##### TEXT EXCERPT #####
But Sharp kept in touch with that first-year student — Dana Julian, now a junior— and the two started going through the steps of creating a club hockey team. After making calls, attending meetings, recruiting and fundraising, they had everything they needed for a team — a coach, Pitt alum Jim Napoli, a league — the Division II American Collegiate Hockey Association — and nine players.
But playing hockey still posed a danger to Sharp. The condition that ended her participation in middle school never went away. But now that she was an adult, she decided to take the risk.
“I shouldn’t play,” Sharp said. “I only have tissue around the area of the missing vertebrae, and it could potentially puncture the vessel to my brain. I play for the love of the game.”
Sharp also had to make another sacrifice — sleep. Due to class schedules and ice availability, team practices started at 6 a.m. Tuesdays and Thursdays at the Shady Side Academy rink. This meant she had to wake up at about 4:30 a.m.
“At practice, Jackie was always the first player on the ice, usually at least 10 minutes prior to the start of our practice, working on skills either on her own or with one of the coaches,” Napoli said. “Jackie’s youth hockey career was cut short, and it seemed that she wanted to make up for lost time.”
Every young team has to start somewhere, and the Panthers club didn’t exactly look like the Pittsburgh Penguins in their first season. The team lacked an experienced goalkeeper, so Sharp volunteered to get in the net despite having no competitive experience at the position of her own.
“[Jackie] wanted this team to be successful more than anything,” senior teammate Bre Doherty said. “She is incredibly dedicated and passionate about the things she truly loves.”
The Pitt women’s ice hockey team went 1-15 — dead last in the league — in its first season, with Rochester Institute of Technology being the lone opponent to fall prey to the upstart Panthers.
“We were god-awful,” Sharp said. “But the amount of recruiting we did last year, and the amount of students we met with … it was crazy.”
The heavy recruiting efforts paid off — the team nearly doubled its roster size from nine to 17 players in the second season. One of those recruits was graduate goalkeeper Katie Pucci — a transfer from Penn State — whose presence in goal allowed Sharp to shift back to her natural position on defense.
With the more experienced and newly reloaded roster, the Panthers went 11-6 during the 2017-2018 season and finished eighth out of 25 teams in the ACHA standings. Before its last home game of the season, the team also announced that it would honor Sharp by retiring her number — 88.
That 10-game improvement earned Pitt its first playoff berth, where the Panthers lost to the eventual champion Buffalo Bulls in the opening round.
In addition to the drastic one-year advancement in the win column, Sharp also emphasized the empowering nature of the team.
“Girls hockey is different, where a lot of these girls never had the opportunity to play,” Sharp said. “And you want them to have the opportunity to play. You don’t want to just end after high school.”
Doherty picked up on Sharp’s impromptu recruiting style, noting how she tries to inspire any girl she meets.
“It’s a running joke on the team that in 2028, we’re going to have 100 girls coming to Pitt saying, ‘Jackie Sharp told me I could play hockey for Pitt,’” Doherty said. “Because anytime she sees a young girl wearing something hockey-related or at a hockey game, she goes up to them and talks to them about our team.”
While this will be Sharp’s last semester at Pitt, one thing is for sure — she’s impacted the school, and the women’s hockey team specifically, in a way that will be seen for years to come.
“I just want to say that my hockey team has been a great advocate for getting people to come to Pitt,” Sharp said. “It’s been really awesome, to see women’s sports grow.”
##### DATA SUPPLIED #####
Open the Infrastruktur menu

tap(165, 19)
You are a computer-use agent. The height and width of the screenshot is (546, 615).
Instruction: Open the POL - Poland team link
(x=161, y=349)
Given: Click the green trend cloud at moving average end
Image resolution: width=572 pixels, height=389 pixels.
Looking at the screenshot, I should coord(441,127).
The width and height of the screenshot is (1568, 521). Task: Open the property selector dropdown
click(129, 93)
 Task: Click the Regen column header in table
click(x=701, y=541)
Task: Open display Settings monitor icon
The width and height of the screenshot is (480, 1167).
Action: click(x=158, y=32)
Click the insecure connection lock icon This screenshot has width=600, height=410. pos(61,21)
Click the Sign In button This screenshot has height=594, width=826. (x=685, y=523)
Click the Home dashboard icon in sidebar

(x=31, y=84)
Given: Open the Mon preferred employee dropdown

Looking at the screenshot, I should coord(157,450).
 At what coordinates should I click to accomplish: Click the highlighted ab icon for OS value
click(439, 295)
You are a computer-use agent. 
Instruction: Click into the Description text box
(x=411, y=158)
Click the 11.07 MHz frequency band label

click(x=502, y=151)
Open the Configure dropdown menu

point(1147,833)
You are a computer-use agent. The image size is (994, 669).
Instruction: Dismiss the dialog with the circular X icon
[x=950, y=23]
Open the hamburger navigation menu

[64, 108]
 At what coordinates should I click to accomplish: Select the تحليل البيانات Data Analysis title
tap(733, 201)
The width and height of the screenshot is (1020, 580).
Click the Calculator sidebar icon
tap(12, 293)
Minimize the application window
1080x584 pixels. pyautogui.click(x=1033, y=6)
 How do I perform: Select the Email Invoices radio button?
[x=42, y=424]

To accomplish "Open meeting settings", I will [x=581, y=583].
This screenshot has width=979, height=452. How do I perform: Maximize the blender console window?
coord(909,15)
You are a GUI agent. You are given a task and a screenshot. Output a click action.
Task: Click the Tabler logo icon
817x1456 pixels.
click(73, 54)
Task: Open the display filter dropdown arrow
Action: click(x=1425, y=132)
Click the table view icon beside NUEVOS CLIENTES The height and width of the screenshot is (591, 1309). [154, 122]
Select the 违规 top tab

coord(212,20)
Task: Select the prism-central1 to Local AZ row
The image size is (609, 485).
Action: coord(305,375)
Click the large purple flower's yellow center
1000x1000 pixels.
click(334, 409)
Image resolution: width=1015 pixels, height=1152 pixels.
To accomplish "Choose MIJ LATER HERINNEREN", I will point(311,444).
#####
In the text about the Pitt women's club hockey team, what jersey number did the team announce it would retire to honor Sharp?

WRITTEN SOLUTION
88